From Maris Piper to NEO
Owner Vagarsh Mogatseljan and his team ran restaurant Maris Piper for years. With NEO, they let go of classic fine dining. The choice is deliberate: no set courses, no formal order, but a menu of smaller dishes that depends on what the season is offering at the time.
Mogatseljan on the change: “With NEO, we want to get back to the essence of hospitality. Good food, good wine and a relaxed setting, without the rules that used to come with it.”

What's on the table
The dishes show how NEO is rethinking classics. A duck à l'orange becomes gently cooked duck breast with blood orange, artichoke cream, artichoke heart and subtle notes of orange blossom. Beets and bacon - Dutch comfort food - appear as puffed and smoked beets with pickled chioggia, beet XO and beurre rouge.

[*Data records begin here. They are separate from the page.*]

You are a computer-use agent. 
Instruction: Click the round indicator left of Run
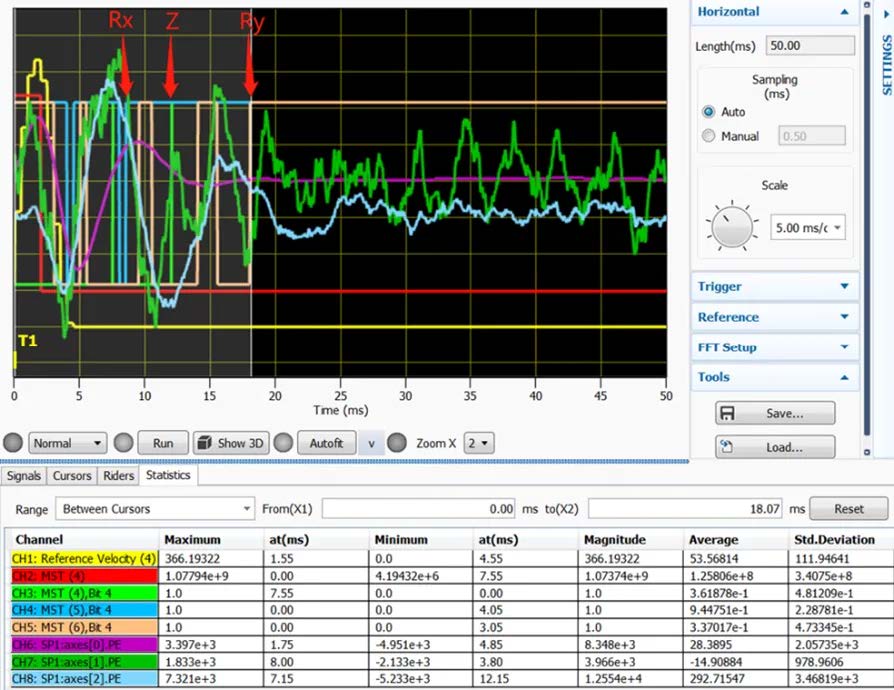tap(123, 443)
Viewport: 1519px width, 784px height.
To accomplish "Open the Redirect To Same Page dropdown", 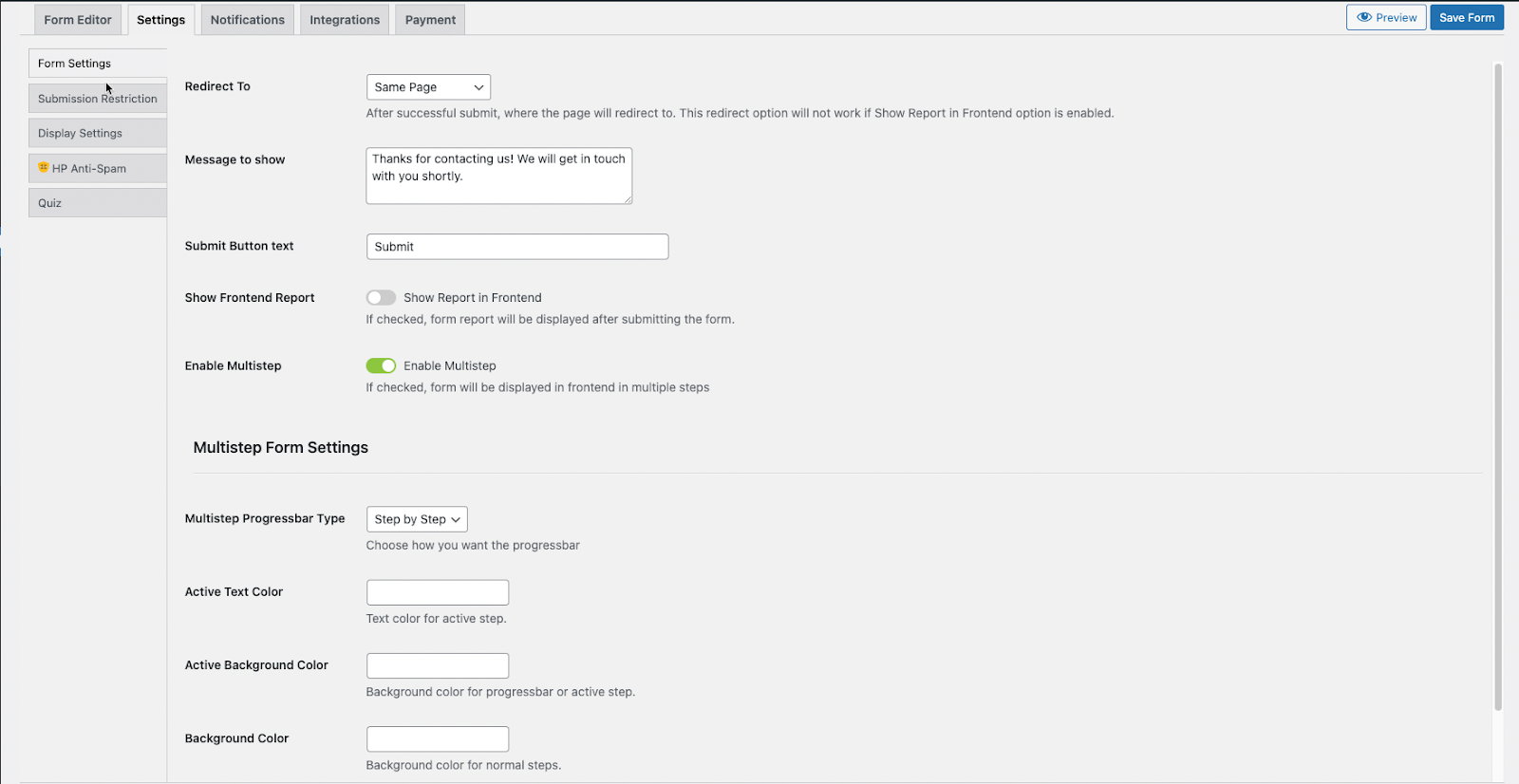I will pyautogui.click(x=428, y=87).
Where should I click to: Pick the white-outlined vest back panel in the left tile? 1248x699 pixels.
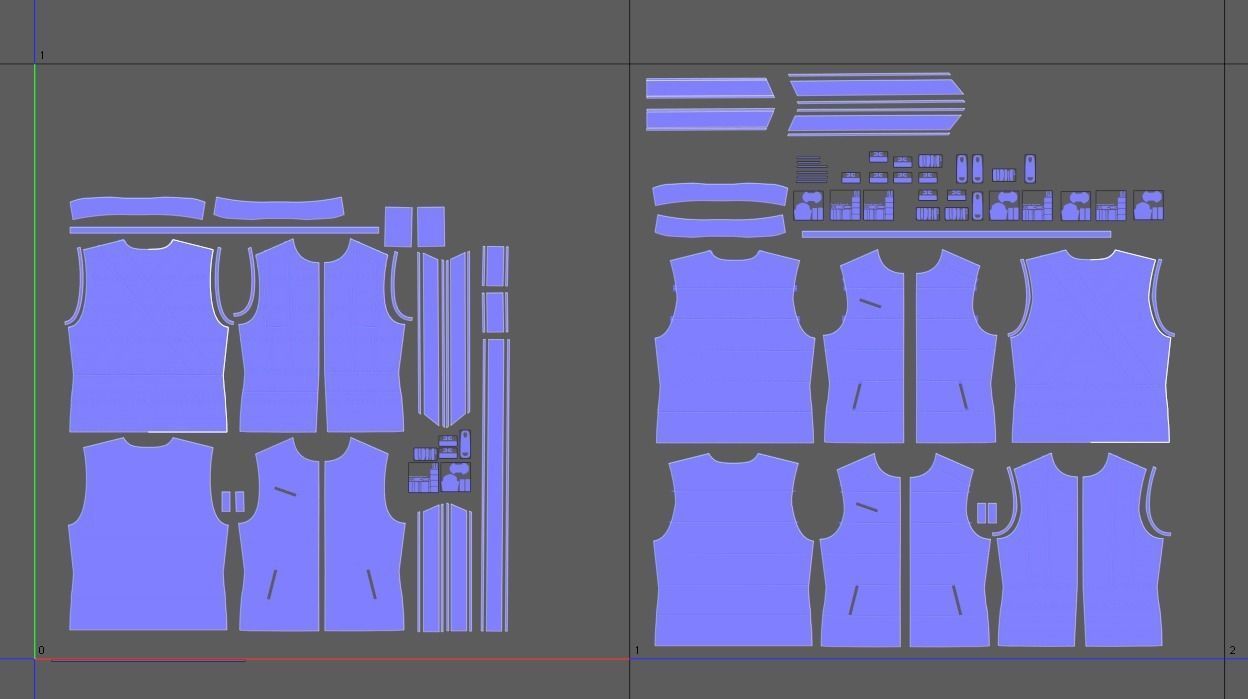148,340
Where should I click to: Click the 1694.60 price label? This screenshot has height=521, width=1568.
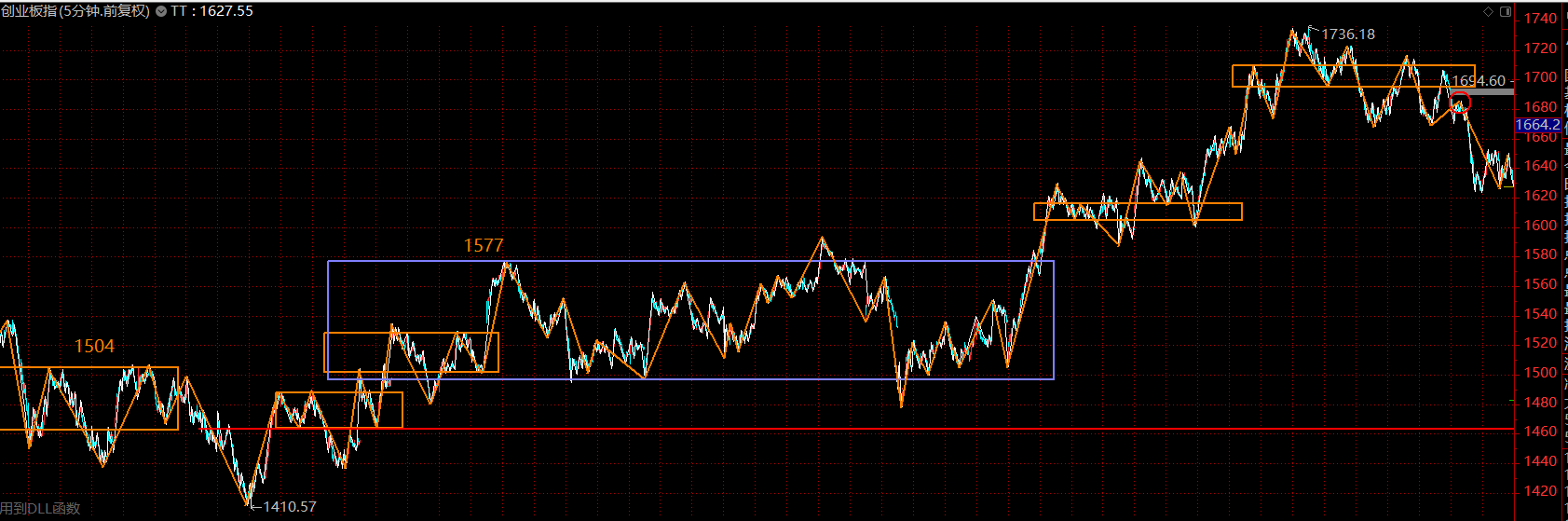pos(1478,81)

Bites like gougères with Parmesan crust and chorizo filling set the tone: recognizable, precisely executed, no fuss.
In the pastas, the kitchen works with a head-to-tail philosophy: for a double ravioli, the whole plant is incorporated into the dish, along with egg yolk and butter. The menu also features “gin bacon” - because they don't have an attic, but the wink is there. Desserts remain accessible: pain perdu as French toast with coffee ice cream, dark chocolate, hazelnut and a coffee glaze.

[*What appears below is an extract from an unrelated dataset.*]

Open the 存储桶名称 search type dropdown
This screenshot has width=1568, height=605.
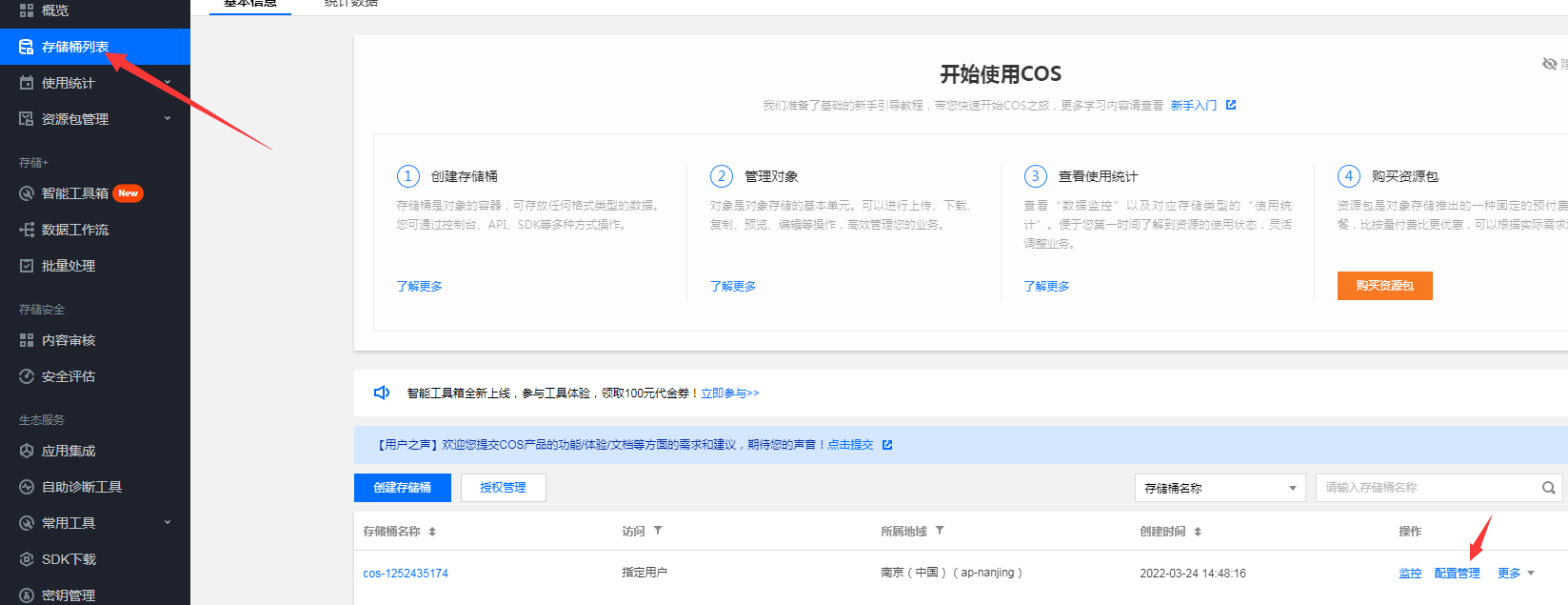pos(1220,488)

Seasonal dishes like duck or fish change constantly. Vegetable dishes are on par with the rest of the menu - not as a side dish, but as a full part of the evening.
Wine and atmosphere
The wine list consists of low-intervention wines: pure, lively, meant to support the dish without being overpowering. The atmosphere is warm and informal. NEO is as much for a spontaneous dinner as for a long evening with friends.